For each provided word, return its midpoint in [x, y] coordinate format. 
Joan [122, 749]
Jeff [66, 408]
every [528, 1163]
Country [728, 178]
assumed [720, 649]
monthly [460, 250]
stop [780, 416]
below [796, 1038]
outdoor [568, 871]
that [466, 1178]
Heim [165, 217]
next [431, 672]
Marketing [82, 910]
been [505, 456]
++++
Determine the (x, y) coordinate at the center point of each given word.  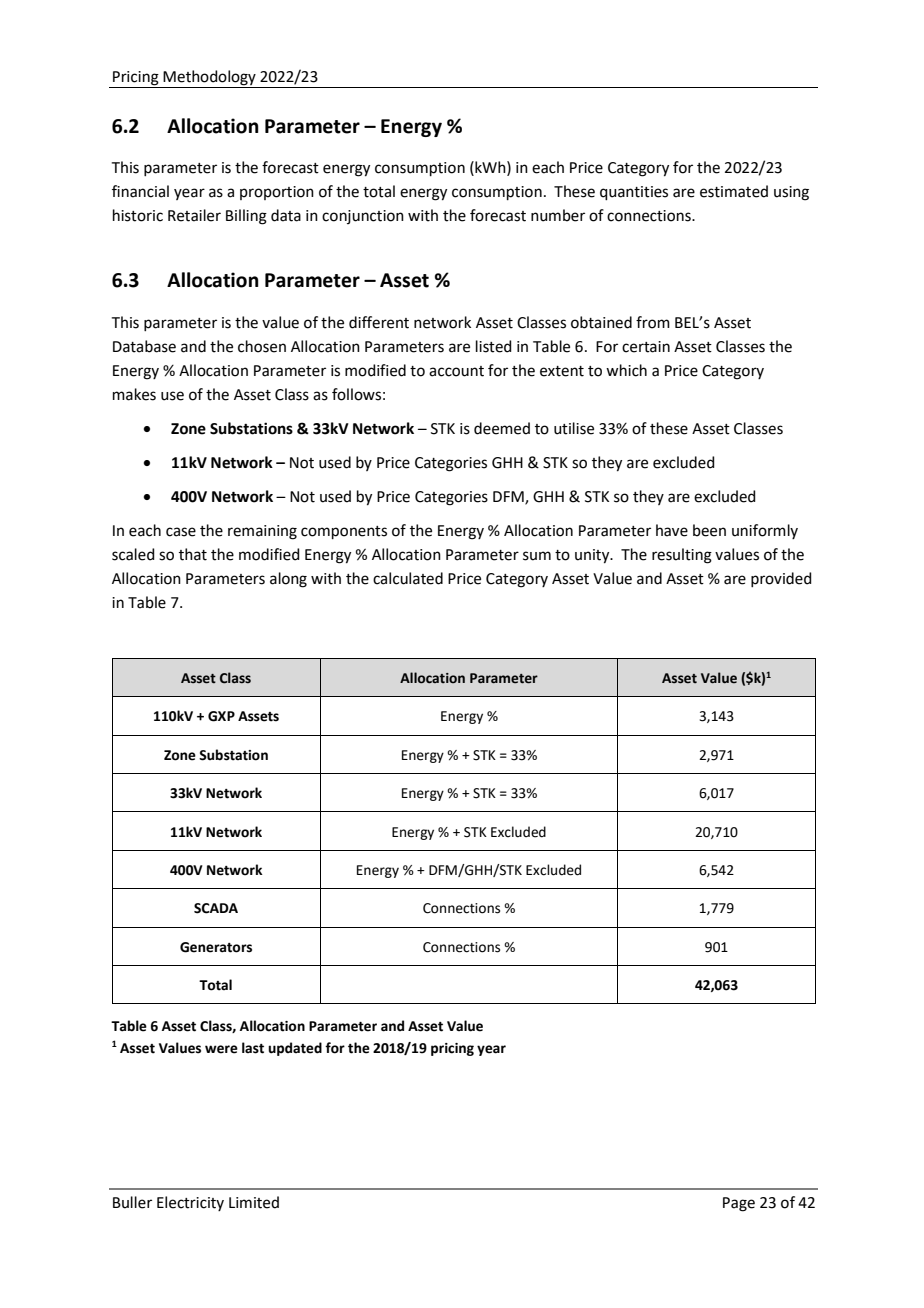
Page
++++
**What is asked:** Copy the data verbatim, beginning with the line containing "every [528, 1163]" and ending with the line containing "been [505, 456]", both included.

**Reply:**
every [528, 1163]
Country [728, 178]
assumed [720, 649]
monthly [460, 250]
stop [780, 416]
below [796, 1038]
outdoor [568, 871]
that [466, 1178]
Heim [165, 217]
next [431, 672]
Marketing [82, 910]
been [505, 456]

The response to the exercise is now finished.